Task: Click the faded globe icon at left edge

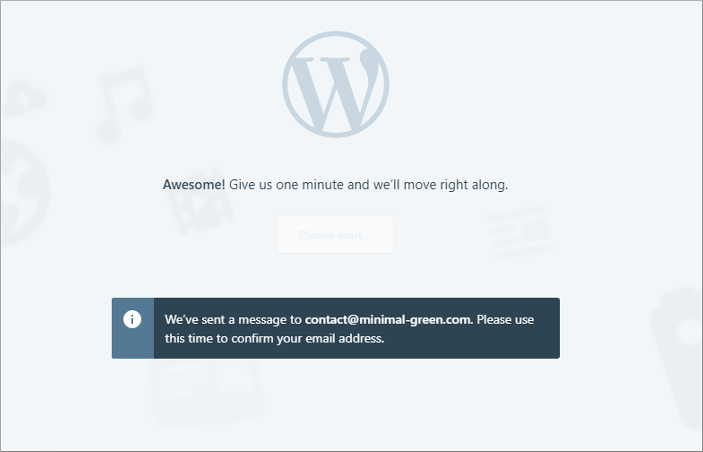Action: coord(23,193)
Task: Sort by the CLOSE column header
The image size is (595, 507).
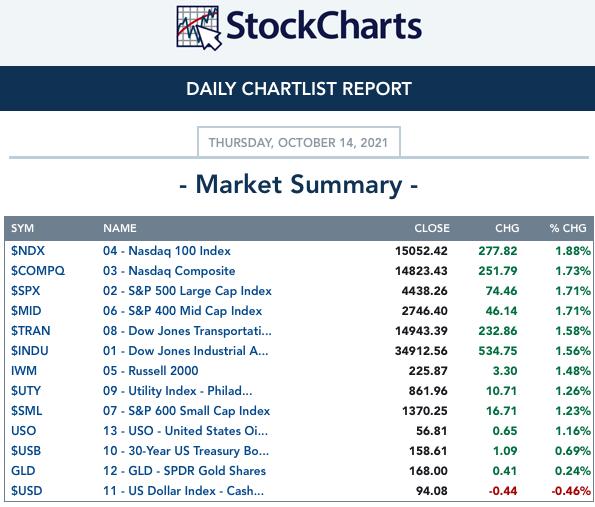Action: tap(432, 228)
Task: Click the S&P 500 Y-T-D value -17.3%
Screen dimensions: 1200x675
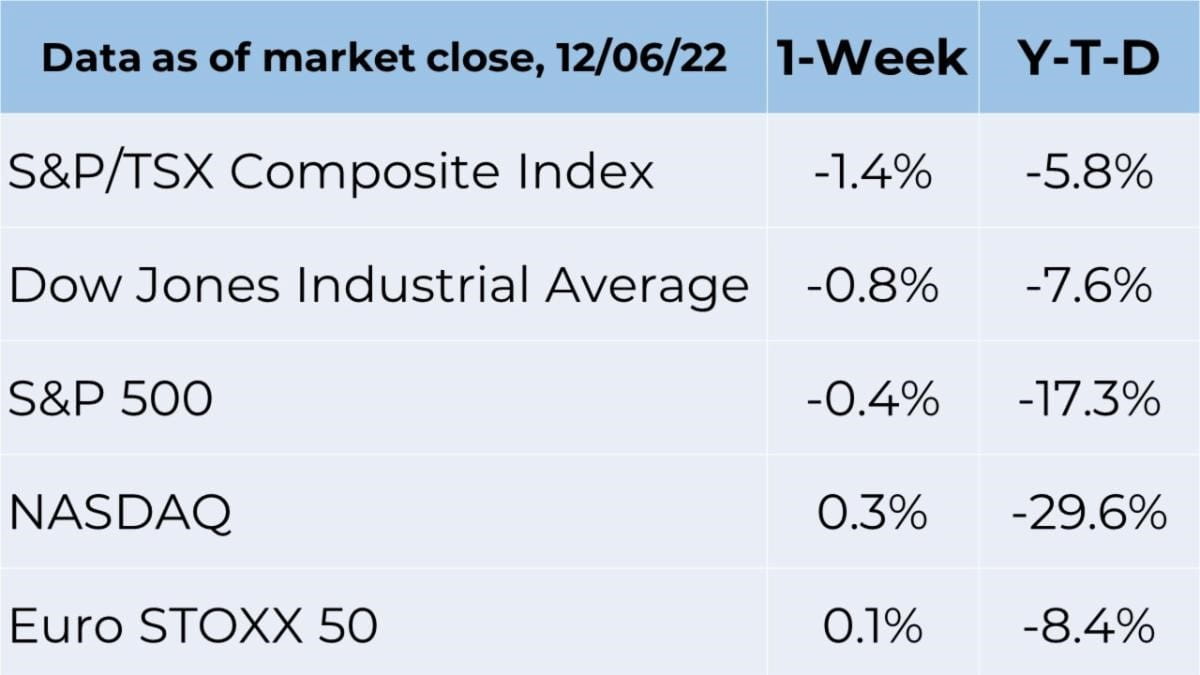Action: 1089,400
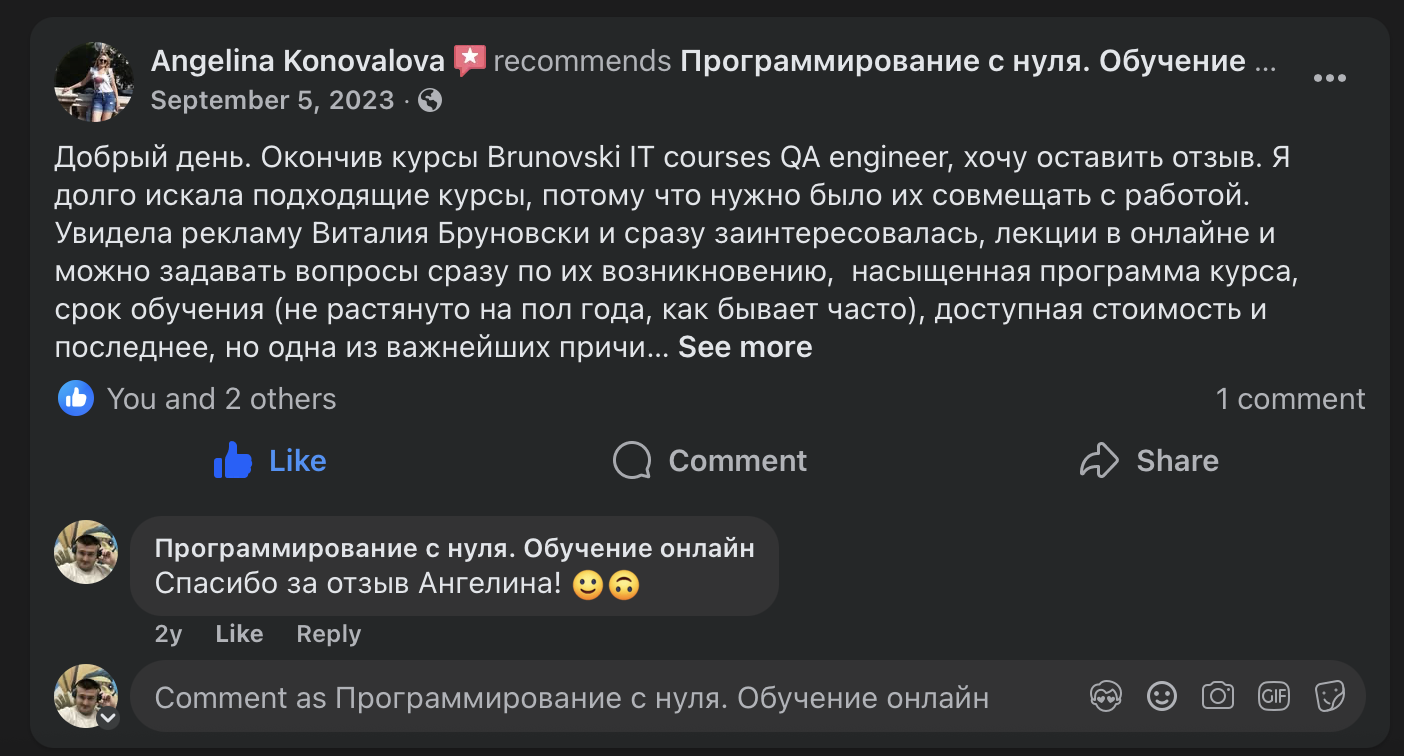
━━━━
Write out every record above exactly as it stands, but leave out the pictures.

Written solution:
Task: Click the faded globe icon at left edge

Action: coord(23,193)
Task: Sort by the CLOSE column header
The image size is (595, 507).
Action: tap(432, 228)
Task: Click the S&P 500 Y-T-D value -17.3%
Screen dimensions: 1200x675
Action: 1089,400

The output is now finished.